Space management is about arranging physical layouts ranging from desktops to entire communities. It begins with how an individual lays out their own workspace, and how they interact with others. Space management is based upon communications needs and workflows between related parties.

The further parties are located from each other, the less they are motivated to communicate, especially if they are on different time zones. Crises are the exception, and actually force parties to communicate. Effective globalization requires establishing strong communications capabilities between the various parties around the world.

In urban areas, it is usually necessary to densely pack people, equipment, and inventory into small facilities. Some individuals are bothered by the close proximity of people and objects around them, and the potential for background noise, whereas others are not. Music can be used to reduce distractions from background noise, and create ambiance.

An individual should be careful about communicating with others with a different space perception. For example, strategic planners think globally, but others may think locally. An electronic product design may require large drawings that represent components that are fractions of millimeters apart.

The Chinese practice of feng shui is becoming more popular in the West. Definitions vary, but in general the practice relates to organizing environments and the objects within them, such as facilities and equipment, to promote balance, happiness, harmony, health, and prosperity.

● **Rows**:

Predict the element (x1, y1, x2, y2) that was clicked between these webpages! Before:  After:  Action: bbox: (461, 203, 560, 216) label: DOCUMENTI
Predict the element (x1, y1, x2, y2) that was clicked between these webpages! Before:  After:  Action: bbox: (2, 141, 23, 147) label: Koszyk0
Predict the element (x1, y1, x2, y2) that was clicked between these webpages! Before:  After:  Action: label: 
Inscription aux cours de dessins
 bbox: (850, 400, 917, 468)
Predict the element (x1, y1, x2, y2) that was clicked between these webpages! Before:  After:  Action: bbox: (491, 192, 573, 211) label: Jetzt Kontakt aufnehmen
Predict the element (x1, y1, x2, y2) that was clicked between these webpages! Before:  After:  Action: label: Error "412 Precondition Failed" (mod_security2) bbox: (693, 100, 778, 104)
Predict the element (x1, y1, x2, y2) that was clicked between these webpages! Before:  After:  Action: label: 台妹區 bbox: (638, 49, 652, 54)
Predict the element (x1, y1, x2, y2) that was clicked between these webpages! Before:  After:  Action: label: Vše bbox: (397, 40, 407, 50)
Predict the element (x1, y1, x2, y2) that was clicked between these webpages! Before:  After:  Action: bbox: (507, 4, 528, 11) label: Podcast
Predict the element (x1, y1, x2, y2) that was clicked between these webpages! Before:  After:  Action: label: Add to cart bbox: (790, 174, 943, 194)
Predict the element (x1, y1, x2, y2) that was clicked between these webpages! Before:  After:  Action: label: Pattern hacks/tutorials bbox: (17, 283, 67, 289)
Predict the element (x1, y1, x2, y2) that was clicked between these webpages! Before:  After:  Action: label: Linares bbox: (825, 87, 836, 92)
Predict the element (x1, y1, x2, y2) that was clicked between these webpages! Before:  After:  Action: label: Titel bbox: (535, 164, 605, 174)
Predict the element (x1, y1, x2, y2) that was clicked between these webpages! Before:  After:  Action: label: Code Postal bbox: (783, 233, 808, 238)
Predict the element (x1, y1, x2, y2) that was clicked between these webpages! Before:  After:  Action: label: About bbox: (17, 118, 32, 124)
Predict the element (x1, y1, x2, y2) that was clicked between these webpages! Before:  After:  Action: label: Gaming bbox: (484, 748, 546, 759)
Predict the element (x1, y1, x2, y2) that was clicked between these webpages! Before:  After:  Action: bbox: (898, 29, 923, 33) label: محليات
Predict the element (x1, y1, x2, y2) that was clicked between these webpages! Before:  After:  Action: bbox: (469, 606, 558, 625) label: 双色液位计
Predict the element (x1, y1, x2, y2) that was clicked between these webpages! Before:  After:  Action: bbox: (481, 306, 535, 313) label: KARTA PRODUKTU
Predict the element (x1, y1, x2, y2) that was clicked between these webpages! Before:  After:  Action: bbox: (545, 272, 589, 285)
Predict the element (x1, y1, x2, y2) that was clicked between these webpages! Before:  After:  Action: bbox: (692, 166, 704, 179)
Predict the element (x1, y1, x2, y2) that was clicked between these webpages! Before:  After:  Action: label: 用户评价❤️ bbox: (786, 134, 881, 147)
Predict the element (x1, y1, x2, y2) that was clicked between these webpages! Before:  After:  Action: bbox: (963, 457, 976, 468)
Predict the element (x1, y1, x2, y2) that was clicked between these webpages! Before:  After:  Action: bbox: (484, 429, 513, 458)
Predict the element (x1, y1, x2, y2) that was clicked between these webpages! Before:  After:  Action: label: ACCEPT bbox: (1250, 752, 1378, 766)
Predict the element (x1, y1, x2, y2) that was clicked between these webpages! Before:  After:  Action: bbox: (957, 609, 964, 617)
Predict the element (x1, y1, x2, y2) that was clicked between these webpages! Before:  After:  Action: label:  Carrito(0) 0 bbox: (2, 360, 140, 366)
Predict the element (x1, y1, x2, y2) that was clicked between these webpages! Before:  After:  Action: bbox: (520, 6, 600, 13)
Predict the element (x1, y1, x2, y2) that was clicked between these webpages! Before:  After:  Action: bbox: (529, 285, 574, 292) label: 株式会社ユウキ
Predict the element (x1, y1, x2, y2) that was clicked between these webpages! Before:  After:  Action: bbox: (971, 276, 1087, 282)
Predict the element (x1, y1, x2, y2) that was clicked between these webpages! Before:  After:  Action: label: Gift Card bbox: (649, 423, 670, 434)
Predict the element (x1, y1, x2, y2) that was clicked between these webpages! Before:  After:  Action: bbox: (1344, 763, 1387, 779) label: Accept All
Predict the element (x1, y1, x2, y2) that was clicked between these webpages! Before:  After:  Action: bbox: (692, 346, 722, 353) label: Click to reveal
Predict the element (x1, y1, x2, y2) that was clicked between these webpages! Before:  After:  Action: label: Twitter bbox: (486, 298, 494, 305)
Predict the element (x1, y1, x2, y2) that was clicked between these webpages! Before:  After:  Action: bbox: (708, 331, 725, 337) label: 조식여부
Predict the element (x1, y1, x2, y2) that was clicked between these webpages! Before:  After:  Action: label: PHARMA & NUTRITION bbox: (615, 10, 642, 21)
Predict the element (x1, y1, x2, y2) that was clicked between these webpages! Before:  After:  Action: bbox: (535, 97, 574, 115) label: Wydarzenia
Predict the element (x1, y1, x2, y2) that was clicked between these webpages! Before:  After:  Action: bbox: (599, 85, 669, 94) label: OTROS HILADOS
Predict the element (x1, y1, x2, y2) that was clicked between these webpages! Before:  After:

● **Goal**:
Please reproduce the entire passage on space management word for word. The records are separate from the passage on space management.

● **Written answer**:
Space management is about arranging physical layouts ranging from desktops to entire communities. It begins with how an individual lays out their own workspace, and how they interact with others. Space management is based upon communications needs and workflows between related parties.

The further parties are located from each other, the less they are motivated to communicate, especially if they are on different time zones. Crises are the exception, and actually force parties to communicate. Effective globalization requires establishing strong communications capabilities between the various parties around the world.

In urban areas, it is usually necessary to densely pack people, equipment, and inventory into small facilities. Some individuals are bothered by the close proximity of people and objects around them, and the potential for background noise, whereas others are not. Music can be used to reduce distractions from background noise, and create ambiance.

An individual should be careful about communicating with others with a different space perception. For example, strategic planners think globally, but others may think locally. An electronic product design may require large drawings that represent components that are fractions of millimeters apart.

The Chinese practice of feng shui is becoming more popular in the West. Definitions vary, but in general the practice relates to organizing environments and the objects within them, such as facilities and equipment, to promote balance, happiness, harmony, health, and prosperity.